**WHAT IS NEEDED:** Reproduce the entries shown below only from the line with "The image size is (379, 800)." down to the line with "Click the light", keeping both end lines and copying each one exactly.

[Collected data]
------------------------

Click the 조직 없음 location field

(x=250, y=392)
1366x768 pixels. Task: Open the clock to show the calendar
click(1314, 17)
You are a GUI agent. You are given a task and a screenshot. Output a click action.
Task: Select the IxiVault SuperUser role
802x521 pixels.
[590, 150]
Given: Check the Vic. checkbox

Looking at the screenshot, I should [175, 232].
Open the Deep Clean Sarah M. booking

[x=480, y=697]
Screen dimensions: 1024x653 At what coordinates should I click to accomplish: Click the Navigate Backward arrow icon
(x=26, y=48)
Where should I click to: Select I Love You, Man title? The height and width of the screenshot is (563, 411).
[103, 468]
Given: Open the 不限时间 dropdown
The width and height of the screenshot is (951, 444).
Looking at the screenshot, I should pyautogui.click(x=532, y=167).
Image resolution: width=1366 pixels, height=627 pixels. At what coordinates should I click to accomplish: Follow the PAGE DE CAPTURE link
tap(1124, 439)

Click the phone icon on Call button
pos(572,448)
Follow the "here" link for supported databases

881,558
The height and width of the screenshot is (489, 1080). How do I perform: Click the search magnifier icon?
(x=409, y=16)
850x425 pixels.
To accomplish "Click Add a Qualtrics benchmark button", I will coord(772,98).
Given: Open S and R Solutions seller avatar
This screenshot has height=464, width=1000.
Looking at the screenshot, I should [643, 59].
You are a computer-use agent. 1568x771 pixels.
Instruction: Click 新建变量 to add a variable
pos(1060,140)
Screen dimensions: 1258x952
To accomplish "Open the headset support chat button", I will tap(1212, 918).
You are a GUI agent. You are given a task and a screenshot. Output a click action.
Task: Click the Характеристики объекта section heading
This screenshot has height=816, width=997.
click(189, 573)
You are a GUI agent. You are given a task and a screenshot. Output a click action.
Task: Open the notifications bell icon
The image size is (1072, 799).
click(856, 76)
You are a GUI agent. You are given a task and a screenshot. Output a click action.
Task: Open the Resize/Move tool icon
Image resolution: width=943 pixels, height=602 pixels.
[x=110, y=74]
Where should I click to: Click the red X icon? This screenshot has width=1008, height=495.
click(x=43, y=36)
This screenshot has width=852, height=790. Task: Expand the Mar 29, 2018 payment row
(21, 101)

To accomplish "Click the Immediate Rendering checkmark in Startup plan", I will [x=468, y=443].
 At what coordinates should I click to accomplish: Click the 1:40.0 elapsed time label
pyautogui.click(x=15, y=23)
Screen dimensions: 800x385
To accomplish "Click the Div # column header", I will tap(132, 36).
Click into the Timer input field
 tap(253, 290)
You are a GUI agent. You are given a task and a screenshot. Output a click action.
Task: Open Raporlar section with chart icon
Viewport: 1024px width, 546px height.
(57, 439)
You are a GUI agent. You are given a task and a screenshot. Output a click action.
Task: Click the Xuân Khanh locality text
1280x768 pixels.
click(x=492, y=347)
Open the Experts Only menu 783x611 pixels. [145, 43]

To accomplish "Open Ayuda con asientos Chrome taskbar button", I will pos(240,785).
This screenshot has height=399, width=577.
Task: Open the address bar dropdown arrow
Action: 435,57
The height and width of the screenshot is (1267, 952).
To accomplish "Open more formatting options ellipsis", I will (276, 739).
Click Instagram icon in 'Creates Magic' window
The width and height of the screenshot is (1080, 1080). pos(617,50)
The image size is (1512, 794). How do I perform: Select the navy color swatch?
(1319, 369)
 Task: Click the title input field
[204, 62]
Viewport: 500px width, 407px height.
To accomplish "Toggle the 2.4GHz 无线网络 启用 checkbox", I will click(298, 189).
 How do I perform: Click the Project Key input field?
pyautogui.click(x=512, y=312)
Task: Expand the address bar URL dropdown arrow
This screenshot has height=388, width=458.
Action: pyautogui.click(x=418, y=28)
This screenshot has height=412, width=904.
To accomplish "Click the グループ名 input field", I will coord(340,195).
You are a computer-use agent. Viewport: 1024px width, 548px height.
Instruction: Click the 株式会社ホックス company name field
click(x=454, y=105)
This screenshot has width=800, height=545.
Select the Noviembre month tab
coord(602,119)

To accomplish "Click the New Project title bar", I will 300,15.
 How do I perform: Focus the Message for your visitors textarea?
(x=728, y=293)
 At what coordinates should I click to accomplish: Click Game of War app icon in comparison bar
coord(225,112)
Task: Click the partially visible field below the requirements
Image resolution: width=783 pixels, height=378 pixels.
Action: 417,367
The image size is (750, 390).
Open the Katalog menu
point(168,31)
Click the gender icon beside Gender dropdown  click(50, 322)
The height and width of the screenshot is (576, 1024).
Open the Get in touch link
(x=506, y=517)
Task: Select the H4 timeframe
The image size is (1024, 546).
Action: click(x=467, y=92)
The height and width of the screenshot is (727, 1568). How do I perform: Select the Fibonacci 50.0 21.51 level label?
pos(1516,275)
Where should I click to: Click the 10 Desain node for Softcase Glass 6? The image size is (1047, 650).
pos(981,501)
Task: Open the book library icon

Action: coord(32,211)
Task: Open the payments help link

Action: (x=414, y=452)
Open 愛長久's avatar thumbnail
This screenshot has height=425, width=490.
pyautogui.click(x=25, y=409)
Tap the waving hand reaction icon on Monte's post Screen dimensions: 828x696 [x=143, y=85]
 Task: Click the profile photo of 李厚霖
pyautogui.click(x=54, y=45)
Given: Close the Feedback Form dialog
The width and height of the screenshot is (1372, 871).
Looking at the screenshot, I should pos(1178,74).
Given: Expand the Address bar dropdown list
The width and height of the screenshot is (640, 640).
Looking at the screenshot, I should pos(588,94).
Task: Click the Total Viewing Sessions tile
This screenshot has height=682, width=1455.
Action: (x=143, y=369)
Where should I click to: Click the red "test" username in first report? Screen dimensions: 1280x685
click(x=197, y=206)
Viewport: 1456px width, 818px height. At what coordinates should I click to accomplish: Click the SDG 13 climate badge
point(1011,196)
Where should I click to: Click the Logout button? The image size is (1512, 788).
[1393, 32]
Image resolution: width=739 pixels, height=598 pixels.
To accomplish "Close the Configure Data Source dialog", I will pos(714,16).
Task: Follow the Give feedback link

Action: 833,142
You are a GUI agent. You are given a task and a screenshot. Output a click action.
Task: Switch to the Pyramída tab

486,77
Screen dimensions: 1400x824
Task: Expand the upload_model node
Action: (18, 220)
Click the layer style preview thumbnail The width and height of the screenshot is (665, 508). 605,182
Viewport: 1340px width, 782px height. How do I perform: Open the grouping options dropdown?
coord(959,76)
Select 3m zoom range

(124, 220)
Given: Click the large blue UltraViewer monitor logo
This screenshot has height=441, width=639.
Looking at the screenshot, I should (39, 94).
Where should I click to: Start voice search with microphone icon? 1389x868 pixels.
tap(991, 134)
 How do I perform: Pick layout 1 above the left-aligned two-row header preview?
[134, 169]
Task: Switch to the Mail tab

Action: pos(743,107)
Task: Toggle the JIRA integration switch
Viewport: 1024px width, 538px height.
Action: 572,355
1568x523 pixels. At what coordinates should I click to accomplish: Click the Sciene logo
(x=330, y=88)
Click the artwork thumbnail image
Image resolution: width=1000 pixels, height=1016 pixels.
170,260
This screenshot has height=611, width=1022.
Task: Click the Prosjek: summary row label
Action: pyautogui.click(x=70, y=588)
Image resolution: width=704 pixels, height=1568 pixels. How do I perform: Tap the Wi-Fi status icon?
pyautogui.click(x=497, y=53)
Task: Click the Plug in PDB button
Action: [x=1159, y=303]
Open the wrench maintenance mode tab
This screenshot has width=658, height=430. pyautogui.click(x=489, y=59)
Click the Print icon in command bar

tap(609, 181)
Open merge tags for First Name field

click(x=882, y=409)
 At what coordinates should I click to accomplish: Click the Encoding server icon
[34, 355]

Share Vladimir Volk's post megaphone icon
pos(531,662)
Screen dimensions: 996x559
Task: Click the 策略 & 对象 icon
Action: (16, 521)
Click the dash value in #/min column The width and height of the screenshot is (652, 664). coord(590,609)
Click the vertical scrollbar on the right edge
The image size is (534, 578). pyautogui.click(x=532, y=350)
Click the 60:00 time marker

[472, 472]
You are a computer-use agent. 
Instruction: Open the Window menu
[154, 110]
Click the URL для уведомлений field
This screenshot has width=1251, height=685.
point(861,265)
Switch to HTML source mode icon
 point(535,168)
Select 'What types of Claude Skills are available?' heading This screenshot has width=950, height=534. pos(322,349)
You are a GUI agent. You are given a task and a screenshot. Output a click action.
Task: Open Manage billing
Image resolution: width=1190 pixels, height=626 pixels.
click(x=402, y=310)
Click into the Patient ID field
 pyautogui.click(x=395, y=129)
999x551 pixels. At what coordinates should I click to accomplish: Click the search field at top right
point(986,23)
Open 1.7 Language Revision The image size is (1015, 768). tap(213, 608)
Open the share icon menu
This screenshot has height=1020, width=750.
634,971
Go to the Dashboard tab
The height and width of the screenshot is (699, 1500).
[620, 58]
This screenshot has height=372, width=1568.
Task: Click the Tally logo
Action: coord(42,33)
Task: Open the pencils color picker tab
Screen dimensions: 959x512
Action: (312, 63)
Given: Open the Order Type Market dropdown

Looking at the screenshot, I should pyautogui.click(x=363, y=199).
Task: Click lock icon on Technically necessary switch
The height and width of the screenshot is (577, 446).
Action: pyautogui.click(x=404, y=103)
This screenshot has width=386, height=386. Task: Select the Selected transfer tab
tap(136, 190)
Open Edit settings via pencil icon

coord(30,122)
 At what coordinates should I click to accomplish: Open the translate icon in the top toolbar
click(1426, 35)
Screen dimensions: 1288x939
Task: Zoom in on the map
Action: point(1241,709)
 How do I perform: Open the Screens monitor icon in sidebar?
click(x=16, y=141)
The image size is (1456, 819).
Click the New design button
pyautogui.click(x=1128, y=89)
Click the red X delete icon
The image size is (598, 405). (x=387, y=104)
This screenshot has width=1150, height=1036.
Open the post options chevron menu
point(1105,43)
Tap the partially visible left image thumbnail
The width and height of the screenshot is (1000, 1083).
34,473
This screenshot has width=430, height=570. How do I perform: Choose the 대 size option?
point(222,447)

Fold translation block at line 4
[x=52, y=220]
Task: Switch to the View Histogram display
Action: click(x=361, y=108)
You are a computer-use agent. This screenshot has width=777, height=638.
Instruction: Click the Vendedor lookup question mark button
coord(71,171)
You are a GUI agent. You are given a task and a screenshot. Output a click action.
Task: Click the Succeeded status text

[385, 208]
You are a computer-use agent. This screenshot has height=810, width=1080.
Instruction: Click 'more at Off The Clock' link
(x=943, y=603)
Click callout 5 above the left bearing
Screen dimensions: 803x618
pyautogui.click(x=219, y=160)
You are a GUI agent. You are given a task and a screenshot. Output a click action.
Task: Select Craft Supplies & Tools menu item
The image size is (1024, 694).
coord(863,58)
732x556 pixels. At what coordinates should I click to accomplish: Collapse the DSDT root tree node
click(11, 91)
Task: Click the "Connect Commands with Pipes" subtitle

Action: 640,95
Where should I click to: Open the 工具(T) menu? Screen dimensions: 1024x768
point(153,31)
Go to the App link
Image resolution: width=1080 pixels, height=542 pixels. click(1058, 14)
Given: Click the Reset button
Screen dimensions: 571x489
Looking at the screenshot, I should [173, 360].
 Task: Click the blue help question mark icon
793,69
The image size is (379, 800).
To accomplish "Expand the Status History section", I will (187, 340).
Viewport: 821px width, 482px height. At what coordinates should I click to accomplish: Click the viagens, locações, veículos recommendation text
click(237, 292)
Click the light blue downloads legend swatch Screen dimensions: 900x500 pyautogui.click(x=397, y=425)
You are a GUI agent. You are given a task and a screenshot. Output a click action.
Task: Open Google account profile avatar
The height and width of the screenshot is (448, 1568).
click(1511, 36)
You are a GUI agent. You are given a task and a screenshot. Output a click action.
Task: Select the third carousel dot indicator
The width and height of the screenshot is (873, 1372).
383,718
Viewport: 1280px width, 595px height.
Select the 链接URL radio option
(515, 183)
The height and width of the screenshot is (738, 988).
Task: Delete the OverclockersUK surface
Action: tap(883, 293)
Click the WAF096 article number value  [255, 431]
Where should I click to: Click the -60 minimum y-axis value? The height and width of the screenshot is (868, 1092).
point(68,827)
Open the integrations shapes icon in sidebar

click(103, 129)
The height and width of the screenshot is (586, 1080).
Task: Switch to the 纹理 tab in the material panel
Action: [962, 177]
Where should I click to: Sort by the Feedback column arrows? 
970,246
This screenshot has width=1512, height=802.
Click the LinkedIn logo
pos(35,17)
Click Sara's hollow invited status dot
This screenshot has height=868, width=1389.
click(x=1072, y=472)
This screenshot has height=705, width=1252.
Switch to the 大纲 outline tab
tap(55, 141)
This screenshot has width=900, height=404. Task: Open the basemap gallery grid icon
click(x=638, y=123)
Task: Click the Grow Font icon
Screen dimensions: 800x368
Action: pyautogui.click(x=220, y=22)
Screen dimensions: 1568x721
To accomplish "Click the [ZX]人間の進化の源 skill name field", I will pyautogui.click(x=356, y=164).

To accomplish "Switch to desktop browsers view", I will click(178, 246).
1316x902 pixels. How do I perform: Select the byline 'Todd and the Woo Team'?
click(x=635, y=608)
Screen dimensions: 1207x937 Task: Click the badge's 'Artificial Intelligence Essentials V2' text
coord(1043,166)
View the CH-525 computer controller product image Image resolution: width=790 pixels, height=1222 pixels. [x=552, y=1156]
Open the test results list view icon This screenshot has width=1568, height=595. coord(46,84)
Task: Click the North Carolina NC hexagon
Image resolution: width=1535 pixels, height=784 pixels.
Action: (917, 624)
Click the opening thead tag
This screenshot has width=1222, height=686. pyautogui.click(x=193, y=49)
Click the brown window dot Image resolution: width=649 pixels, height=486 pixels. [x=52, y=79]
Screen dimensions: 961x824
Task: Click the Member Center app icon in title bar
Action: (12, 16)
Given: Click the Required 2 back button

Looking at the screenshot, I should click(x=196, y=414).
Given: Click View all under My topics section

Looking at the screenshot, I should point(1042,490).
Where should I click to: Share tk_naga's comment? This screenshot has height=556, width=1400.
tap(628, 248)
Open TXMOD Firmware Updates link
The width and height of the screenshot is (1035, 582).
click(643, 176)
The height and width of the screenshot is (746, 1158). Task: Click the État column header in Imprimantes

------------------------

**SOLVED EXERCISE:**
The image size is (379, 800).
To accomplish "Expand the Status History section", I will (187, 340).
Viewport: 821px width, 482px height. At what coordinates should I click to accomplish: Click the viagens, locações, veículos recommendation text
click(237, 292)
Click the light blue downloads legend swatch Screen dimensions: 900x500 pyautogui.click(x=397, y=425)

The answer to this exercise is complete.